# Exercise input start

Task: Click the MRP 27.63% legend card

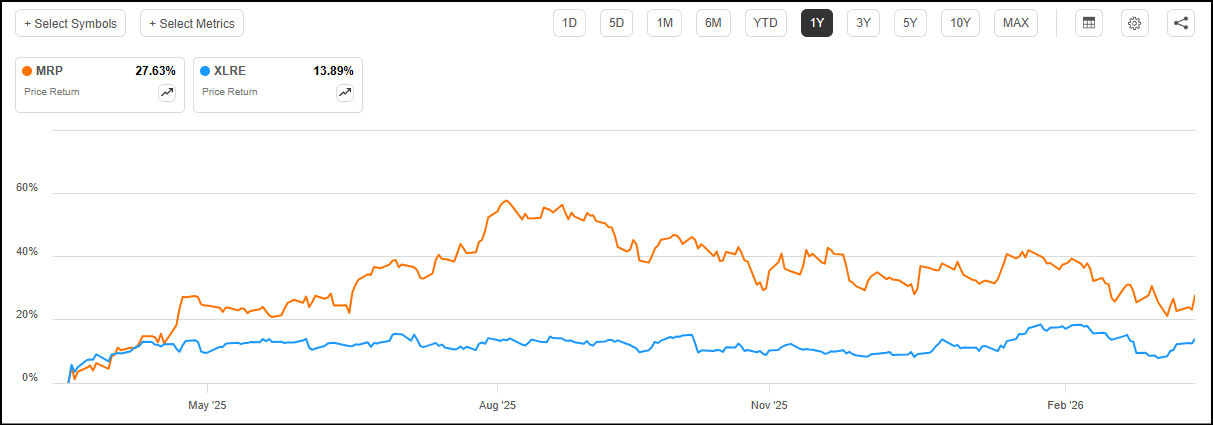Action: tap(100, 83)
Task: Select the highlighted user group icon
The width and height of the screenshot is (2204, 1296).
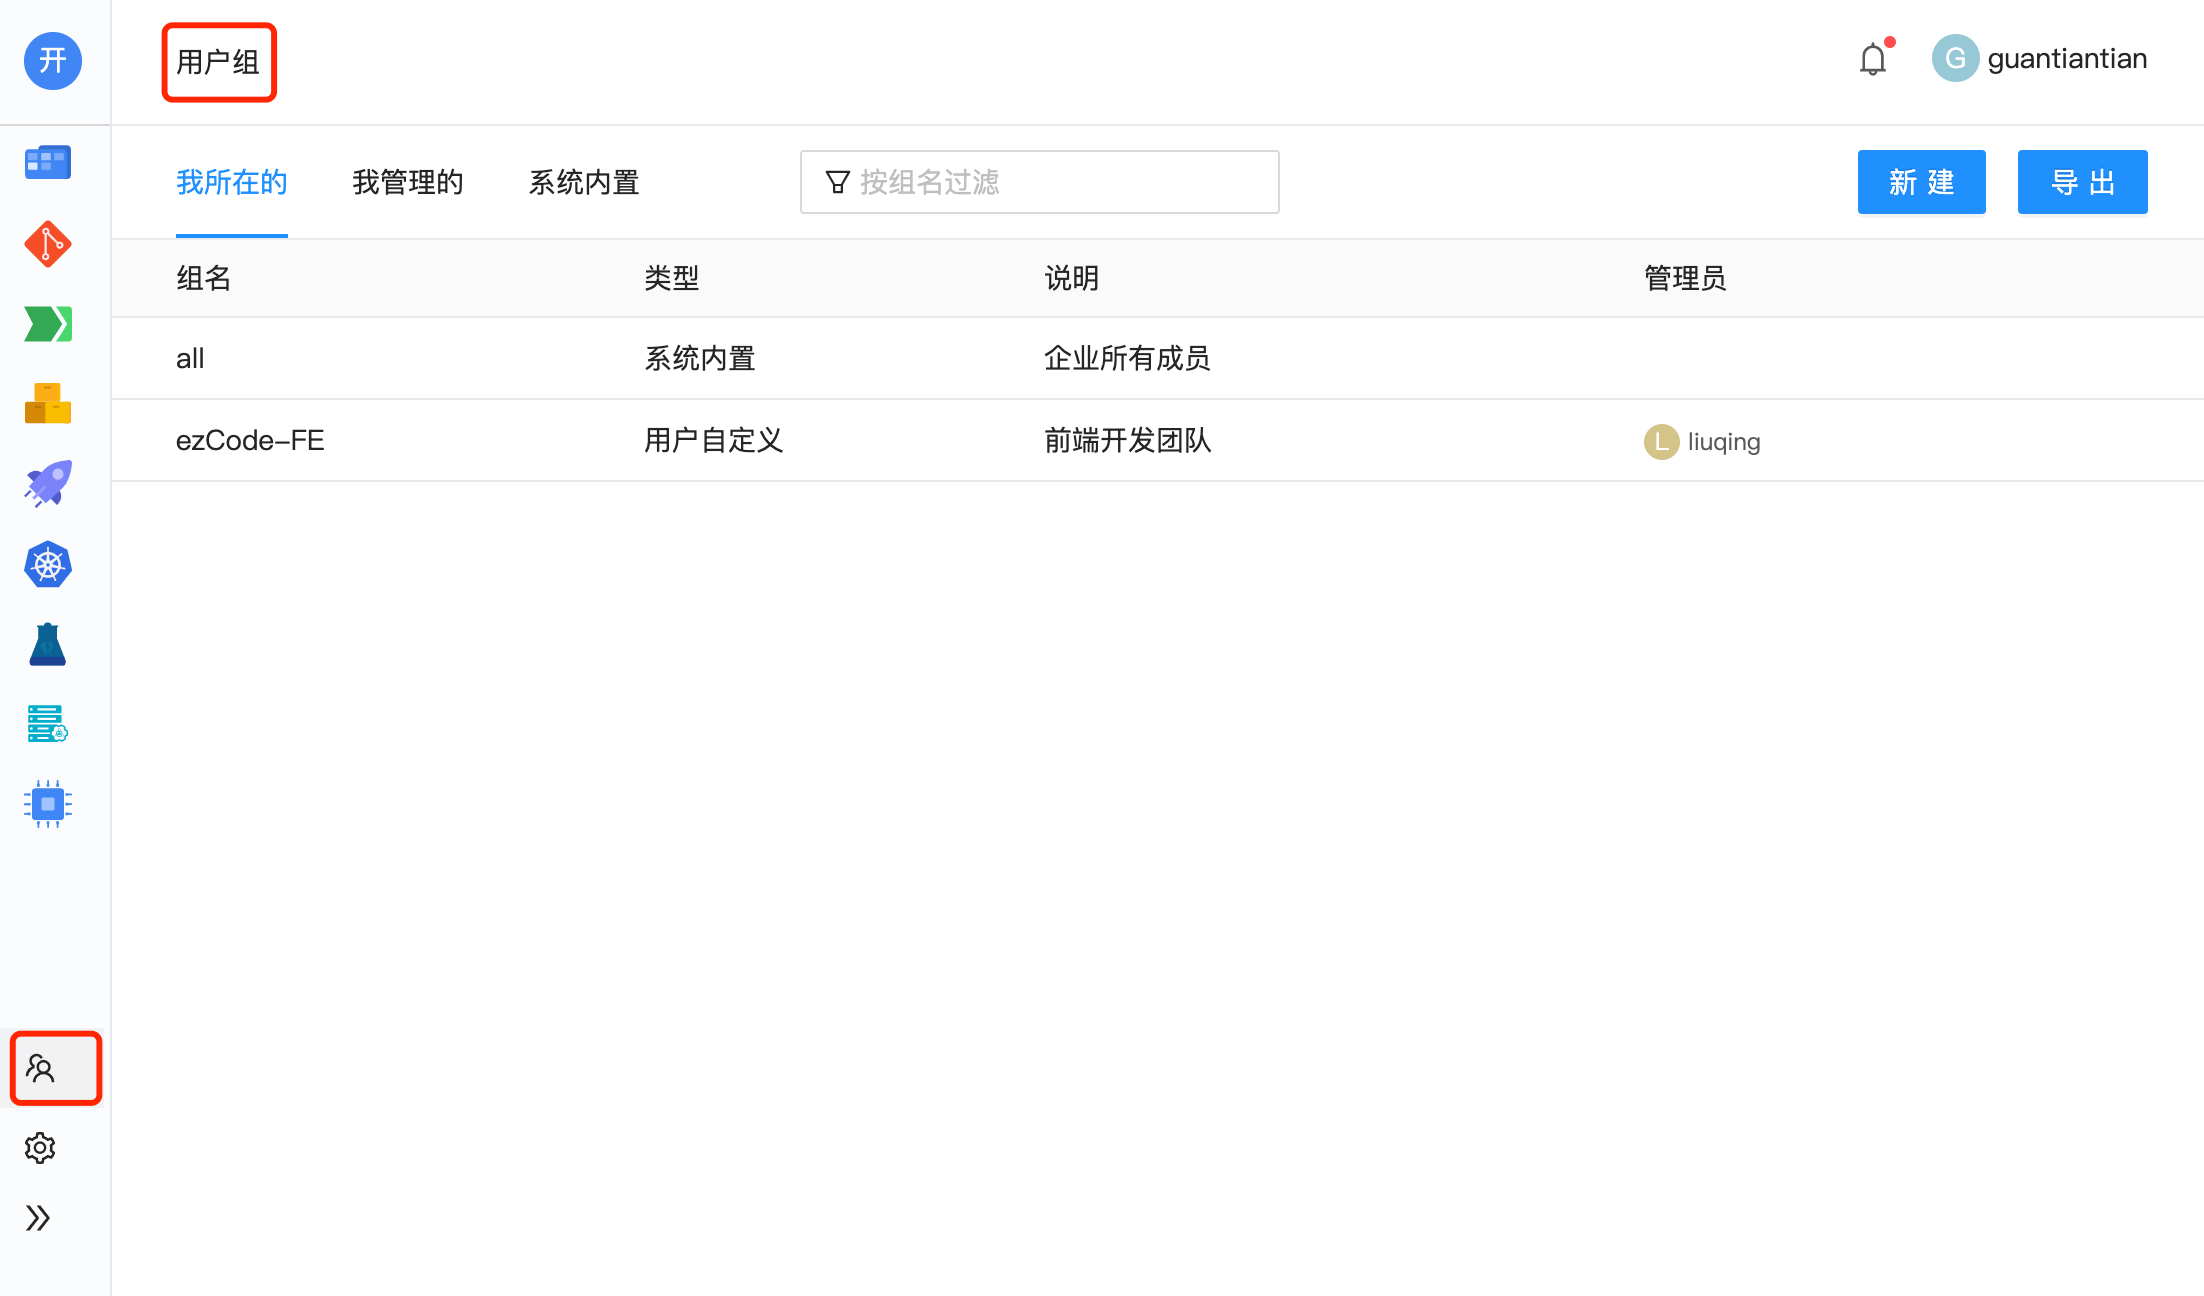Action: click(x=41, y=1068)
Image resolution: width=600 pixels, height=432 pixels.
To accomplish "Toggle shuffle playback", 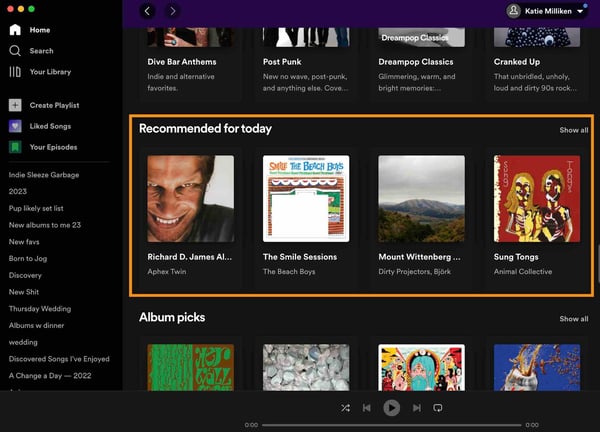I will [345, 408].
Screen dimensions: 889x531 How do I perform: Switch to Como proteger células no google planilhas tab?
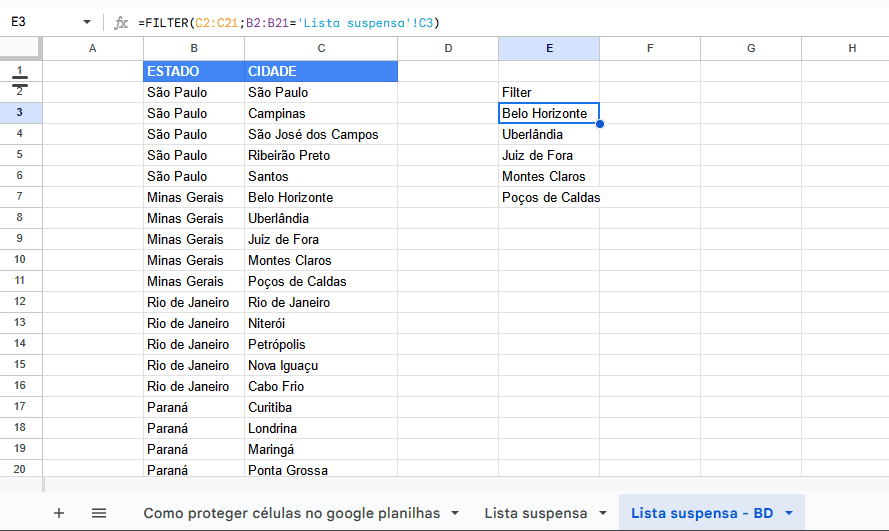[291, 513]
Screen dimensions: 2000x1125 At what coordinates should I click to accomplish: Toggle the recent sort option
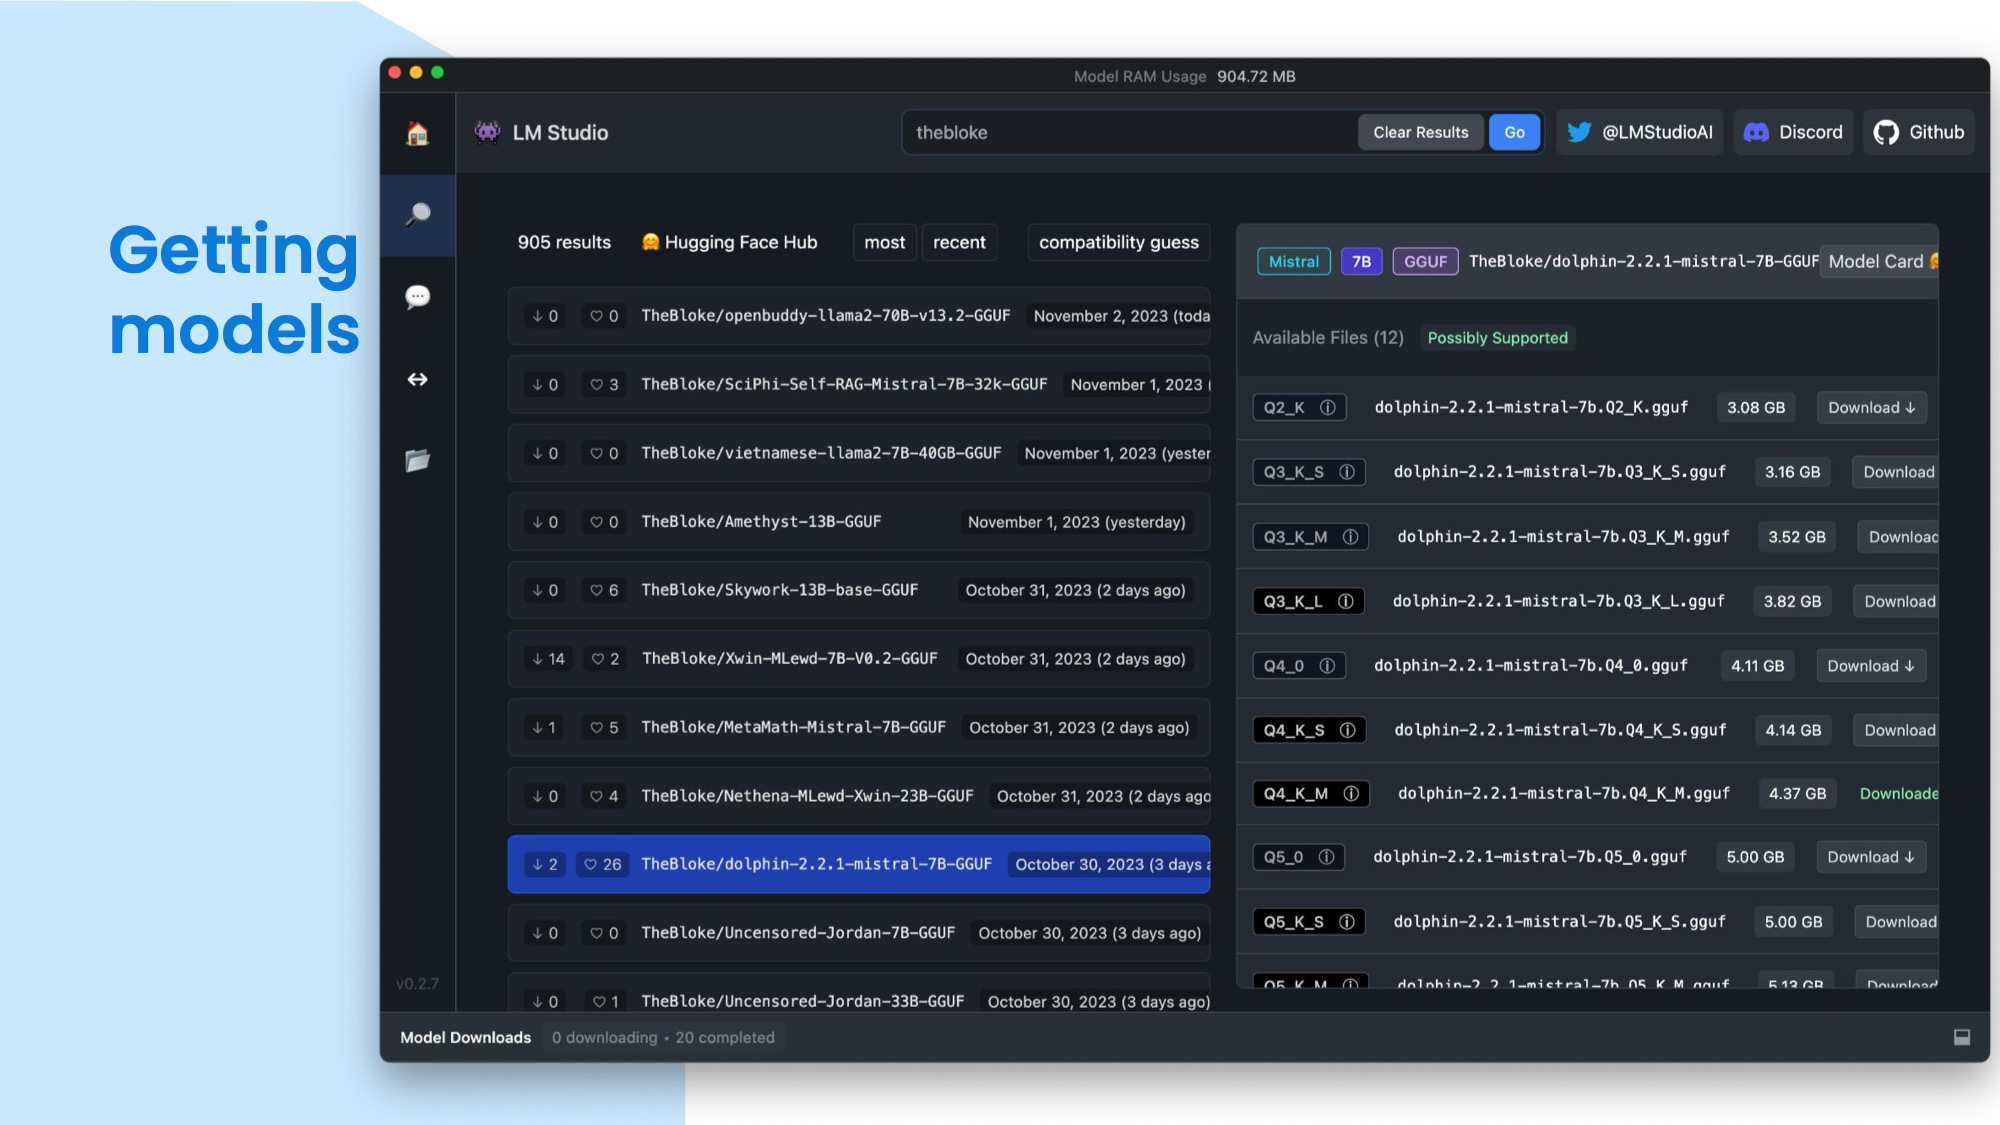(x=958, y=242)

# Exercise input end

Rewrite everything from the line containing "Screen dimensions: 2000x1125" down to the end of the records as a Markdown table with the columns Row and Line, numbering each line and skipping blank ones. Leave the pictures out of the table.

| Row | Line |
|---|---|
| 1 | Screen dimensions: 2000x1125 At what coordinates should I click to accomplish: Toggle the recent sort option |
| 2 | (x=958, y=242) |